(Text and element location data)
BEGIN
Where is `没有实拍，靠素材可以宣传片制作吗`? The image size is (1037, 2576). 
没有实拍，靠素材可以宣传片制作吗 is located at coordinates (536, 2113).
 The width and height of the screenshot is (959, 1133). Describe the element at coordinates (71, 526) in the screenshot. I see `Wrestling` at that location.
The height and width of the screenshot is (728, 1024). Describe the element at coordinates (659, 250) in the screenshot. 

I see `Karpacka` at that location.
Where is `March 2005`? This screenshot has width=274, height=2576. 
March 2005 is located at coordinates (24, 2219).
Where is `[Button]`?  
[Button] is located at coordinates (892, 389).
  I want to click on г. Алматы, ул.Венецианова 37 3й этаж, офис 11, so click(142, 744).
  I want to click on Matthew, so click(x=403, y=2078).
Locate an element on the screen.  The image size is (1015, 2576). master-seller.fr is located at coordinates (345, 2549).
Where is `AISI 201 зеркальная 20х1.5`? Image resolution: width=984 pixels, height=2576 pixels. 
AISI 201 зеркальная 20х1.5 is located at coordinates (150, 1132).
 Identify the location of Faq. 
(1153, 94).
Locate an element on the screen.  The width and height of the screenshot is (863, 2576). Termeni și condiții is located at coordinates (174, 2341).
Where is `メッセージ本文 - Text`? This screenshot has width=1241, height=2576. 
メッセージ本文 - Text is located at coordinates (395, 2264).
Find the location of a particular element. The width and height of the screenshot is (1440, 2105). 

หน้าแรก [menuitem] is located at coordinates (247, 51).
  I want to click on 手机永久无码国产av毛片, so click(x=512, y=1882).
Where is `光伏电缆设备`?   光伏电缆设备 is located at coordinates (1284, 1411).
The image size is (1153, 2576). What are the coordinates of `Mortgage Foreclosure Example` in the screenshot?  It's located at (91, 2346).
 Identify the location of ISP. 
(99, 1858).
END
## Task to carry out
Put each non-blank line of the data above into a Markdown table, numbering the rows in order under a "No." column and placing the line under a "Line" column.

## Reply
| No. | Line |
|---|---|
| 1 | Where is `没有实拍，靠素材可以宣传片制作吗`? The image size is (1037, 2576).  |
| 2 | 没有实拍，靠素材可以宣传片制作吗 is located at coordinates (536, 2113). |
| 3 |  The width and height of the screenshot is (959, 1133). Describe the element at coordinates (71, 526) in the screenshot. I see `Wrestling` at that location. |
| 4 | The height and width of the screenshot is (728, 1024). Describe the element at coordinates (659, 250) in the screenshot.  |
| 5 | I see `Karpacka` at that location. |
| 6 | Where is `March 2005`? This screenshot has width=274, height=2576.  |
| 7 | March 2005 is located at coordinates (24, 2219). |
| 8 | Where is `[Button]`?   |
| 9 | [Button] is located at coordinates (892, 389). |
| 10 |   I want to click on г. Алматы, ул.Венецианова 37 3й этаж, офис 11, so click(142, 744). |
| 11 |   I want to click on Matthew, so click(x=403, y=2078). |
| 12 | Locate an element on the screen.  The image size is (1015, 2576). master-seller.fr is located at coordinates (345, 2549). |
| 13 | Where is `AISI 201 зеркальная 20х1.5`? Image resolution: width=984 pixels, height=2576 pixels.  |
| 14 | AISI 201 зеркальная 20х1.5 is located at coordinates (150, 1132). |
| 15 |  Identify the location of Faq.  |
| 16 | (1153, 94). |
| 17 | Locate an element on the screen.  The width and height of the screenshot is (863, 2576). Termeni și condiții is located at coordinates (174, 2341). |
| 18 | Where is `メッセージ本文 - Text`? This screenshot has width=1241, height=2576.  |
| 19 | メッセージ本文 - Text is located at coordinates (395, 2264). |
| 20 | Find the location of a particular element. The width and height of the screenshot is (1440, 2105).  |
| 21 | หน้าแรก [menuitem] is located at coordinates (247, 51). |
| 22 |   I want to click on 手机永久无码国产av毛片, so click(x=512, y=1882). |
| 23 | Where is `光伏电缆设备`?   光伏电缆设备 is located at coordinates (1284, 1411). |
| 24 | The image size is (1153, 2576). What are the coordinates of `Mortgage Foreclosure Example` in the screenshot?  It's located at (91, 2346). |
| 25 |  Identify the location of ISP.  |
| 26 | (99, 1858). |